No matter what role you play in change, the ability to influence others is essential to your success. Influence is something that is earned over time—it’s rare to walk into a situation where you are automatically granted the power to make things happen just by saying so.
Think about someone who is able to influence you: if they ask or suggest that you do something, you’re likely to do it without question, even if it sounds a little crazy. Where did that trusted relationship come from? How did it develop over time? I’d like to suggest that two forces are at play, and that they represent strategies you can consciously apply to build your influence with leaders, peers, and others.
Strategy 1: Understanding and Leveraging Influence Criteria
Whether we are aware of it or not, each of us uses a set of filters to determine what information to pay attention to. Sometimes these filters are logical (for example, making sure your’re getting news from a credible source) and sometimes they are illogical (for example, listening more closely to people you find more attractive). Sometimes they focus on the content of a communication (is the information well-documented and presented clearly?) and sometimes they focus on aspects of the communicator (gender? age? accent? graduate degree? attire?). Even though it’s not fair, something about you that is totally unrelated to the value of your message might reduce the likelihood that you will be heard. I remember working with a leader who paid way more attention to a colleague with gray hair and pants (i.e. an older guy) than to me, (at that time a young female) even when we were saying the same thing. It was frustrating, but it was real.
You can increase your influence by:
1. Learning as much as you can about the conscious and unconscious filters used by the person you seek to influence. How do they like to receive communication? How do they process information? Do they have informal criteria that appear to carry weight with them, such as how someone dresses or what school they went to?
2. Crafting your messages to fit their preferences. Do they want the headline first or do they prefer to be led to the conclusion? Do they like images? Stories? Data? Do they care more about financial results or human impact? Do they prefer informal discussions or formal presentations?
3. Presenting yourself effectively. To the extent you can do so without being inauthentic, make sure that you emphasize elements of your personal characteristics and style that align with their filters. This may mean dressing up, tailoring your language and vocabulary, making sure they are aware of any affiliations or interests you share, or some other way of adapting your persona to the situation.

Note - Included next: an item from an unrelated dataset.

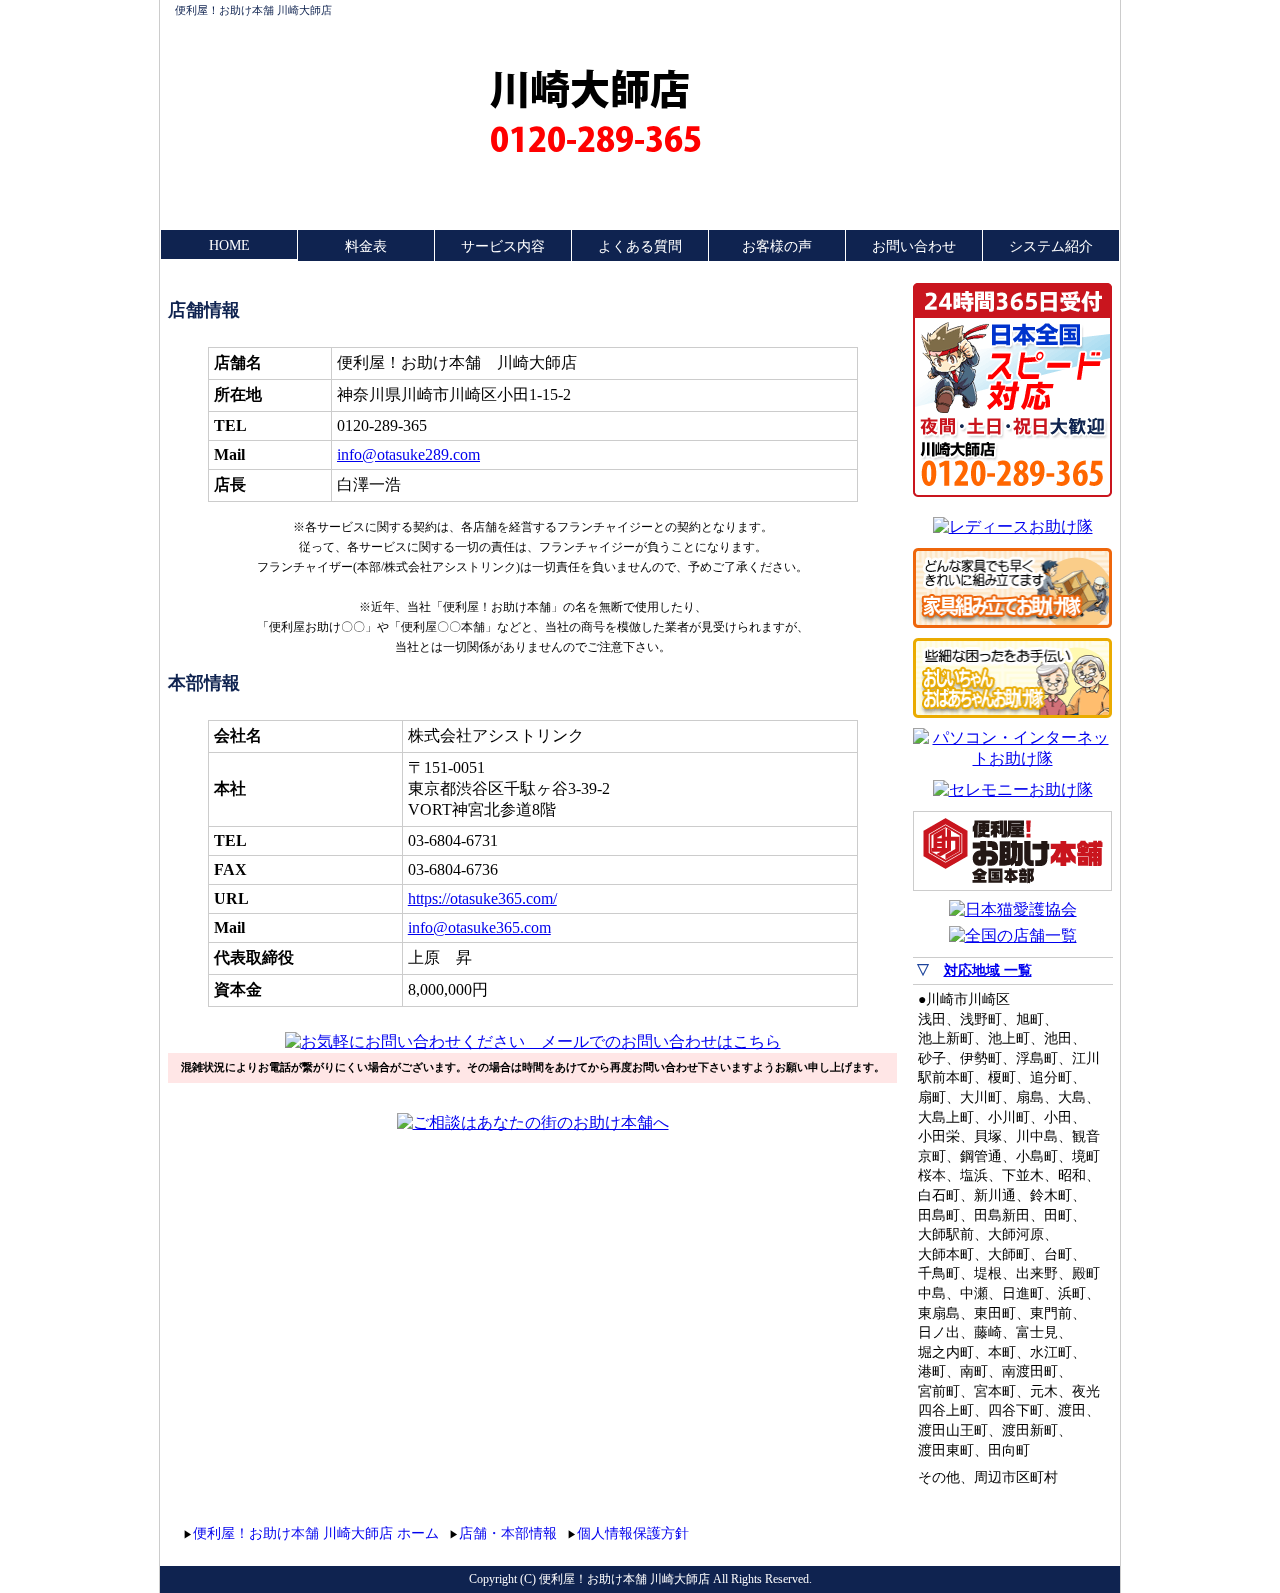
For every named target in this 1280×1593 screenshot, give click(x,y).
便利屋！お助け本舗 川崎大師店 (253, 10)
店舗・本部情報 (508, 1533)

Strategy 2: Building Idiosyncracy Credits
The second strategy increases your level of influence by stretching the size of “leaps” you can ask people to take. When someone doesn’t know you, it’s unlikely that you can get them to try something uncomfortable or difficult. However, if someone trusts you a great deal, you can often get them to take higher levels of risk and try something that is farther outside their comfort zone.
The term “idiosyncracy credits” was coined in 1958 by social psychologist Edwin Hollander. He used it to describe the amount of latitude people have to deviate from others’ expectations. Someone with a lot of credit can do or say things that are outside of the norm without being rejected or devalued. In the context of change, this means that people are more likely to allow you to invite them down an uncertain or unfamiliar path.
You can build your supply of idiosyncracy credits by:
1. Fulfilling expectations. You start building these credits by fitting within the expectations of the individuals or groups you wish to influence, doing what you say you will do and accumulating positive impressions.
2. Making small moves that deliver results. Take actions or make requests that represent small departures from norms or expectations, ensuring that the results are positive. For example, you might model a new behavior related to a culture change, or request that someone else engage in an unfamiliar activity, making sure you choose something that will have a benefit to the people involved.
3. Slowly increasing the size of your requests. As you build a track record of successes, you increase your available credits, giving you the ability to make larger and more challenging requests. Over time, you can earn the right to ask people to take innovative and creative leaps with you, allowing you and your organization to create significant change.
These two strategies work together well. The first one helps you get started by understanding the people you wish to influence and presenting your ideas in ways that are more likely to be heard and valued. The second enables you to systematically increase your level of influence by meeting expectations and creating value. In combination, they can help you become significantly more influential over time.